Experimental and modeling studies of wavy films in annular gas-liquid flows under normal and microgravity conditions.

摘要

Thin film flows appear in many industrial applications such as falling film reactors, wetted-wall absorbers, condensers and vertical evaporators, and transport of oil and gas mixtures in pipelines. Experimental observations show that the presence of waves on the film surface enhances the heat and mass transfer rates substantially across the liquid-gas and liquid-solid interfaces in these processes. A new simplified model is developed for describing the characteristics of free falling wavy liquid films. The model consists of a set of three partial differential equations (in x and t) for the local film thickness h, volumetric flow rate q, and wall shear stress τ. It is shown that the new model is a substantial improvement over all existing simplified models of wavy films such as the Long Wave equation, the Nakaya model (extended third-order Long Wave equation), the Shkadov model, and the Kapitza boundary layer model.
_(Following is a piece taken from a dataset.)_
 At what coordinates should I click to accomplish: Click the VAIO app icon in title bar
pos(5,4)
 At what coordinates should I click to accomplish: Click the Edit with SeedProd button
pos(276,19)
These prior models predict non-physical negative wall shear stress when the wave amplitude is large and cannot explain the experimentally observed relationship between the wave amplitude and the Reynolds (Re) and Kapitza (Ka) numbers. In contrast, the present model yields physically meaningful results and quantitative predictions of large amplitude waves. The consistency and accuracy of the model is verified by comparing the linear stability results with the Orr-Sommerfeld studies of the two-dimensional Navier-Stokes equations. Local bifurcation theory is used to analyze the model for small Re, and analytical relations are obtained for predicting the velocity (Ce) and the maximum amplitude of solitary waves.; Experimental studies of free falling viscous films were conducted using water-glycerin solutions and the conductance probe technique. Comparison of the experimental data on wave amplitude and velocity with analytical correlations shows excellent agreement. Numerical simulations of the wave profiles generated from the simplified model also match closely with the experimentally observed wave profiles. Experimental results for two-phase gas-liquid flows under reduced gravity conditions are also presented.